* **WORK INSTRUCTION**
Give back exactly the lines from the start of the listing to the line containing "Click the word", inclusive, and nothing beyond them.
───── TASK INPUTS
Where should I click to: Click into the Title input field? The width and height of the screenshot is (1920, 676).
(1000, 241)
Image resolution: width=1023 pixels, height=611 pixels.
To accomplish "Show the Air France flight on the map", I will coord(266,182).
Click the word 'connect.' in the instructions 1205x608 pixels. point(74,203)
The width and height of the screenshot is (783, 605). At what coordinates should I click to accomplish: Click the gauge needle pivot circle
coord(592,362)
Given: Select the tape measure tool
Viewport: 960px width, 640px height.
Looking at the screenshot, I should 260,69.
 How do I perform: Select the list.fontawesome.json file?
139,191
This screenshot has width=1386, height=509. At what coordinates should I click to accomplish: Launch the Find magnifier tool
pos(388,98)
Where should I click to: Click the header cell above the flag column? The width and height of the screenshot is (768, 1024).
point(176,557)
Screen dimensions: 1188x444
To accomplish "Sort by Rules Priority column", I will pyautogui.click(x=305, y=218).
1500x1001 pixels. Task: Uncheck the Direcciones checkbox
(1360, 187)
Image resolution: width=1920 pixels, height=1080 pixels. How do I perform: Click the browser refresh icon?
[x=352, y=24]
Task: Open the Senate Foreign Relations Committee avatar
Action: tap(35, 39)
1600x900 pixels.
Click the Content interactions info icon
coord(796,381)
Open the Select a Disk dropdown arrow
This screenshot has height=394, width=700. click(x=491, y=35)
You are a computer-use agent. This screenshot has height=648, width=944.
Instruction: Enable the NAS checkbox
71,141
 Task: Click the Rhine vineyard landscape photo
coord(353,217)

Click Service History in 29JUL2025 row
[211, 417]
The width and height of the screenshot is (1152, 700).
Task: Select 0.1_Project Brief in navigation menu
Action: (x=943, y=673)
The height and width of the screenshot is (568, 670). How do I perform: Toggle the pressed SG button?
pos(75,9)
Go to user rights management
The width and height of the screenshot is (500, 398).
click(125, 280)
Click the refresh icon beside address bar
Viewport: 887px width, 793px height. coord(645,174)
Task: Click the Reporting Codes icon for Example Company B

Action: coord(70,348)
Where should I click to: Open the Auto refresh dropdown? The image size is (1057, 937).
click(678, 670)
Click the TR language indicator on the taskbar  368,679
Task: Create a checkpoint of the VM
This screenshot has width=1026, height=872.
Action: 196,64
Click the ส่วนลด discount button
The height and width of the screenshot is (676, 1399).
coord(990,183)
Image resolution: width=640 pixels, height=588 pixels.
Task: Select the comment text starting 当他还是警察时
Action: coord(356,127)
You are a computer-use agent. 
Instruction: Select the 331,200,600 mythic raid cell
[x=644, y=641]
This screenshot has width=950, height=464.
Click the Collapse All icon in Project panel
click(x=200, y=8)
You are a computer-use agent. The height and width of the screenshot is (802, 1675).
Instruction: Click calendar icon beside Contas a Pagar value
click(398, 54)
──────────
* **ANSWER BOX**
Where should I click to: Click into the Title input field? The width and height of the screenshot is (1920, 676).
(1000, 241)
Image resolution: width=1023 pixels, height=611 pixels.
To accomplish "Show the Air France flight on the map", I will coord(266,182).
Click the word 'connect.' in the instructions 1205x608 pixels. point(74,203)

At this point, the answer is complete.